Le pouvoir algérien est-il arrivé au stade de la déliquescence ?

« Aujourd’hui, l’Etat algérien répond à tous les critères scientifiques de défaillance. Il est bien installé dans la dérive vers la déliquescence », prédisait, il y a quelques mois, Ahmed Benbitour, un ancien Premier ministre algérien respecté par tous dans son pays.

Aujourd’hui, l’éviction brutale de toutes les fonctions officielles d’Abdelaziz Belkhadem, pourtant un homme du sérail, confirme la prophétie de celui qui avait tout bonnement présenté sa démission, en l’an 2000, au président Abdelaziz Bouteflika, parce qu’il ne croyait pas en le dessein réservé au peuple algérien, qui ne profite que partiellement des énormes ressources générées par ses terres.

Le limogeage de l’ancien chef de diplomatie est révélateur d’une lutte larvée au sommet de l’Etat, dont l’émanation est la crise au sein du parti présidentiel, le Front de libération nationale. Mais, tout porte à penser que celle-ci n’est que la partie visible de l’iceberg, puisque le malaise est plus profond qu’une anecdotique affaire partisane.

De l’avis des observateurs les plus aguerris, il s’agit d’une crise multidimensionnelle qui menace les fondements de la nation.

En plus de l’impasse institutionnelle, l’économie algérienne fait face à des perspectives sombres, qui ne peuvent être éludées par de simples effets d’annonce destinés à dissimuler la réalité que le pays est entré en période de vaches maigres à cause d’une folie dépensière, d’une gestion chaotique du secteur des hydrocarbures, dont les recettes faramineuses avaient permis, un certain temps, des largesses financières rongées par une politique subventionnelles à tout-va.

La finalité était de s’assurer une paix sociale, devenue plus qu’hypothétique et dont l’effet ne peut durer éternellement, avec une prise de conscience du gâchis commis au cours des dernières années, où l’espoir d’un renouveau économique a été tué par la destruction des secteurs productifs et l’émergence d’une caste de profiteurs inféodés au régime.

La situation politique et sociale en Algérie est aussi confuse qu’explosive, au point de pousser un démocrate comme Mouloud Hamrouche, chef de gouvernement instigateur de l’ouverture de la fin des années 1980, à demander l’intervention de l’armée pour sauver le pays de l’abîme.
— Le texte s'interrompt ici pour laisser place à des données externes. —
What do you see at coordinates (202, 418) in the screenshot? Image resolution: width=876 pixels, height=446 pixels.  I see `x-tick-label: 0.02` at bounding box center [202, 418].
Un appel qu’on ne lance normalement que dans les moments de grande détresse.

D’ailleurs, Mouloud Hamrouche n’est plus le seul à évoquer un tel scénario. Beaucoup de personnalités ne se voilent plus la face pour demander l’intervention de l’institution militaire afin de mettre le pays à l’abri d’une implosion catastrophique du régime.

La désespérance de la classe politique et le nihilisme d’une grande partie de la population, qui a cessé de croire en tout, ne font que conforter l’idée que l’étau se resserre autour du pouvoir, dont les calmants faits à base de subventions ne produisent plus le même effet face à l’immensité des déficits dans tous les domaines.

Nombreuses sont les personnalités nationales qui sont de plus en plus convaincues que le changement du régime est devenue "un impératif de survie" de l’Etat algérien, car son seul souci est de "se pérenniser au pouvoir", comme l’a dit un autre ancien chef de gouvernement Ahmed Ghozali.

"Le pouvoir a cessé d’être présent, fonctionnel et performant. Sa gouvernance n’est plus désormais qu’une série d’approximations et d’improvisations pour dissiper les pressions et parer à l’urgence", dirait Ali Benflis, qui a bien connu les arcanes du régime en tant que chef de cabinet à la présidence et de Premier ministre.

En homme averti, M. Benflis s’interroge: "Qui est véritablement aux commandes de l’Etat ? Où est-il ? Que fait-il ?". En réponse à l’absence de toute clarté dans la gestion des affaires de l’Etat, il appelle à changer le régime qu’il qualifie "d’hégémonique, dominateur et exclusif".

La stratégie de la fuite en avant et d’exportation des problèmes internes chez les voisins pourra-t-il encore sauver le régime algérien ? Au regard de l’unanimité sur la gravité de la situation, le pouvoir d’Alger ne dispose plus que d’une infirme marge de diversion.